Breakdown of naïve level-set method [20] on Intel dual-socket E5-2695 v3.

Matrix name

Preprocessing cost (ms)

SpTRSV cost (ms)

SpTRSV cost breakdown (ms)

#Level-sets

Synchronization

Compute

FEM/ship_003

92.46

12.95

10.96

1.99

4367

FEM/Cantilever

47.89

9.60

5.62

3.98

2397

chipcool0

8.74

1.99

1.15

0.84

534

nlpkkt160

484.67

38.30

0.01

38.29

2

We have two observations from Table 1. Firstly, the preprocessing stage takes much longer than a single call to SpTRSV. Specifically, the preprocessing stage is 4.39 times (matrix chipcool0) to 12.65 times (matrix nlpkkt160) slower than the main kernel of SpTRSV. This implies that if SpTRSV is only executed a few times, level-set based parallelization is not attractive. Secondly, when the number of level-sets increases, the overhead for synchronization dominates the SpTRSV solving stage execution time. For example, matrix FEM/ship_003 has 4367 level-sets that implies 4366 explicit barrier synchronizations in the solving stage and accounts for 85 % of the total SpTRSV execution time (10.96 ms out of 12.95 ms). In contrast, the synchronization overhead for matrix nlpkkt160 is much less as only two level-sets are generated.

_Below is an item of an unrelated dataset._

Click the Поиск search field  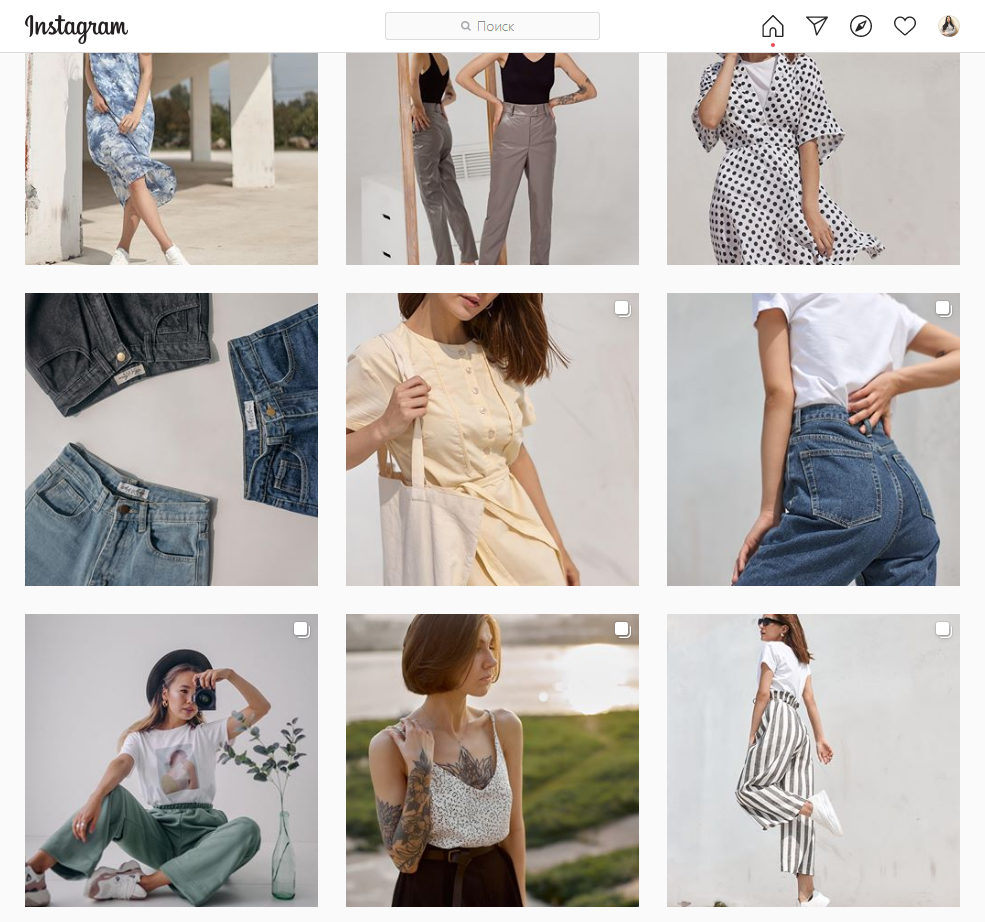492,26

Therefore, to improve the performance of parallel SpTRSV, it is crucial to reduce the overhead for preprocessing (i.e., generating level-sets) and to avoid the runtime barrier synchronizations.

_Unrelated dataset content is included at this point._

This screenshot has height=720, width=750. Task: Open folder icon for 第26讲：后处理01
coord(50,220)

3 Synchronization-Free Algorithm

The objective of this work is to eliminate the cost for generating level-sets and the barrier synchronizations between the sets. Due to the inherent dependencies among components, the major task for parallelizing SpTRSV is to clarify such dependencies and to be sure to respect them when solving at runtime.

In this work, we use GPUs as the platform to exploit inherent parallelism when there are many components for a very large matrix. We assign a warp of threads to solve a single component of x (a warp is a unit of 32 SIMD threads executed in lock-step for NVIDIA GPUs. For AMD GPUs the warp is 64 threads and is denoted by the term wavefront). To respect the partial order of SpTRSV, we need to be sure that the warps associated with dependent entries (if any) must be finished first. Thus thread-blocks of multiple warps are required to be dispatched in ascending order, even though they can be switched and finished in arbitrary order. Since the partial order is essentially unidirectional (i.e., any component only depends on previous components but not on later ones, see Fig. 1 (b)), we can map entries to warps and strictly respect the partial order of the entries so that no warp execution deadlock will occur.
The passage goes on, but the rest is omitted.